Here we go again. Another green light goes out and the little guys are left holding the bag. It was guaranteed to happen and why I decided to turn my final e-mail to all the FBI agents in the Minneapolis Division into one final warning before I retired and walked out the door the last day of December, 2004.
It would be great if someone could dig my farewell e-mail message out of the FBI's Super Computer Server just to compare what I warned about with yesterday's National Security Letter (NSL) scandal headlines "FBI Violations May Number 3,000 Official Says." I don't remember my exact words, but instead of any teary-eyed farewell that last day, the ole' legal & ethics lecturer in me (what I had done for the prior 13 years) took over. I know I warned them all one last time that green lights always go out; that the head honchos who turn on the green light are never to be found when it goes out; that the bosses will even deny they ever turned the green light on and that the little guys are always the ones left to take the blame when the real light comes back on.
It would be interesting if the FBI's Super Computer Server could determine how many recipients deleted my warning without reading.

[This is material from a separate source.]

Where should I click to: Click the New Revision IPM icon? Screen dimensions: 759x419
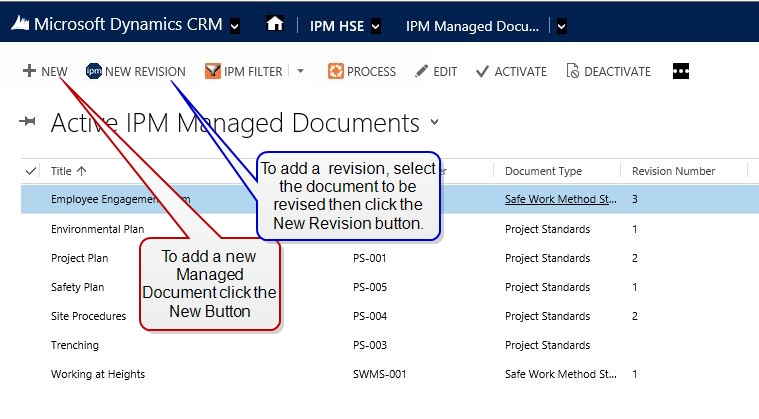tap(94, 71)
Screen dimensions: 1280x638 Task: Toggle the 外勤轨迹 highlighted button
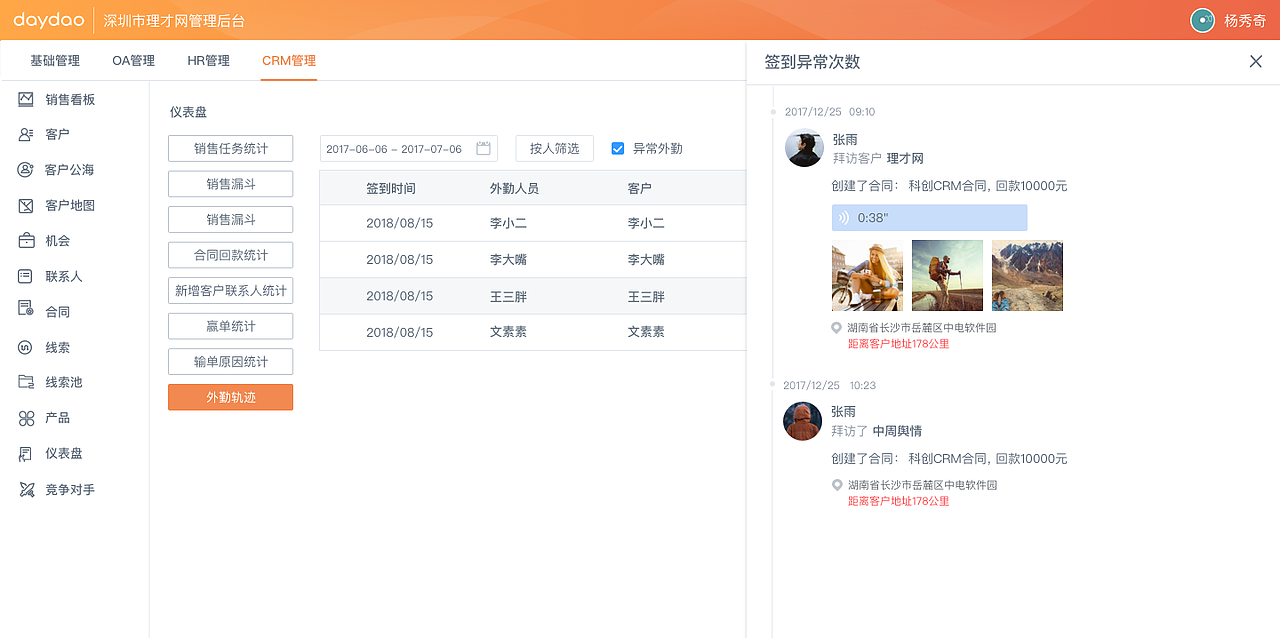pos(230,397)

Quite a few already knew. The "FBI's gross overreach" as Rep. Sensenbrenner hypocritically terms it now was already obvious to many insiders by early 2003. Already the series of "orange alerts"; FBI Director Mueller's "no tip will go uncovered" policy; the diversion of about half all FBI manpower to covering terrorism leads; and our knowledge about the shocking departures from established legal principles that were taking place in the Administration's "war on terrorism" had many of us whispering and worried. The Department of Justice Inspector General (IG) had yet to issue his first big criticism of the FBI for its post 9-11 "round-up" detention of innocents but already some self-criticism about the risk of playing "Keystone Cops" had surfaced. In April 2004, I wrote an editorial for Time Magazine (which I can't imagine was not shown to the FBI Director) entitled, "What the FBI Needs and Doesn't Need" warning about this over-collection of data:
Everyone acknowledges that it is only useful intelligence that counts. Gathering troves of information on people just clutters the picture and (besides upsetting innocent folks) makes connecting the dots harder. Quality trumps quantity. Homing in on known terrorists, for example, through well-placed confidential sources or possibly by electronic surveillance is what's called for, not simply more indiscriminate use of these intrusive techniques across the board.

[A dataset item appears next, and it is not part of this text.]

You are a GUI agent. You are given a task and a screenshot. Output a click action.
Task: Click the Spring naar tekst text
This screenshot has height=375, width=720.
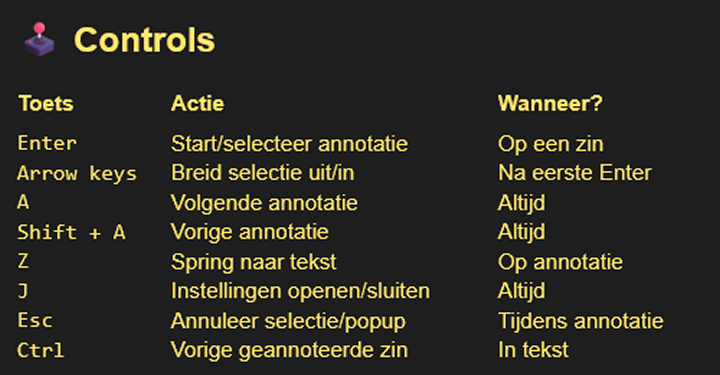(253, 262)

In mid 2004, the 9-11 Commission Report came out recognizing, through 3 of its 41 recommendations, that a need existed to create an independent Privacy and Civil Liberties Oversight Board. Certainly the Inspector General's belated findings of NSL fishing expeditions shouldn't be such a surprise. (By the way, a really exhaustive and accurate summary of the recent IG Report can be found by clicking the ACLU's "Roadmap" by former FBI Special Agent Mike German.) Although one had to push the envelope after 9-11 to alert the wider public and appropriate civil liberties groups of the potential problem, it could not have been much of a secret in the government what was going on. My goal was always to keep the little guys from getting caught up in this terrible green light and then being blamed when it went out. My goal was also to keep the pendulum from swinging so widely back and forth which helps neither the security nor the civil liberty side of the equation.
The part that is SO frustrating in all this is to see the pendulum swing back and forth with almost no one trying to honestly assess and address what went wrong. It's especially distressing to see the IG blame the little guys in the field offices when the primary blame should be squarely placed on those in the beltway. In short, the answer does NOT lie in putting approval levels with FBI Headquarters officials in Washington D.C. who tend to be the most careerist and thus are most susceptible to politicization. Folks, that's what caused this problem! All of the horrible green lights have originated from the seat of power. Just as little Lynndie England and other prison guards' derelict actions at Abu Ghraib stemmed in some measure from Defense Secretary Rumsfeld's green light, FBI field agents getting carried away with obtaining records by executing over 200,000 NSL requests since 9-11 is the direct result of a similar green light stemming from the massive data collection and "no tip will go uncovered" dictums of the FBI Director and other high-level intelligence officials in Washington D.C. (In all fairness, the Bush Administration's botching of other aspects of their "war on terrorism" i.e. namely the invasion of Iraq, which has served to increase the threat, has not made the job of the FBI an easy one. And probably Bush and his GOP rubberstamps would like nothing better than to divert blame from themselves now by making the entire FBI their fall guy. It wouldn't be the first time.)
Rep. James Sensenbrenner (R-Wis.) expressed surprise at how widespread the use of national security letters had become, asking: "Do we have that many potential terrorists running around the country? If so, I'm really worried." Sensenbrenner astutely spotted the real issue but one has to wonder how he could have been that surprised when the FBI's massive data collection policies originated only a few blocks away from his seat on the Hill and when FBI Director Mueller made little secret of what the FBI was doing to implement Bush mandates to prevent all acts of terrorism. In other words, Rep. Sensenbrenner had to have known that the green light was on. For starters, you'd think congresspersons like Sensenbrenner could have exercised better oversight themselves and not have allowed President Bush to gut the Privacy and Civil Liberties Board.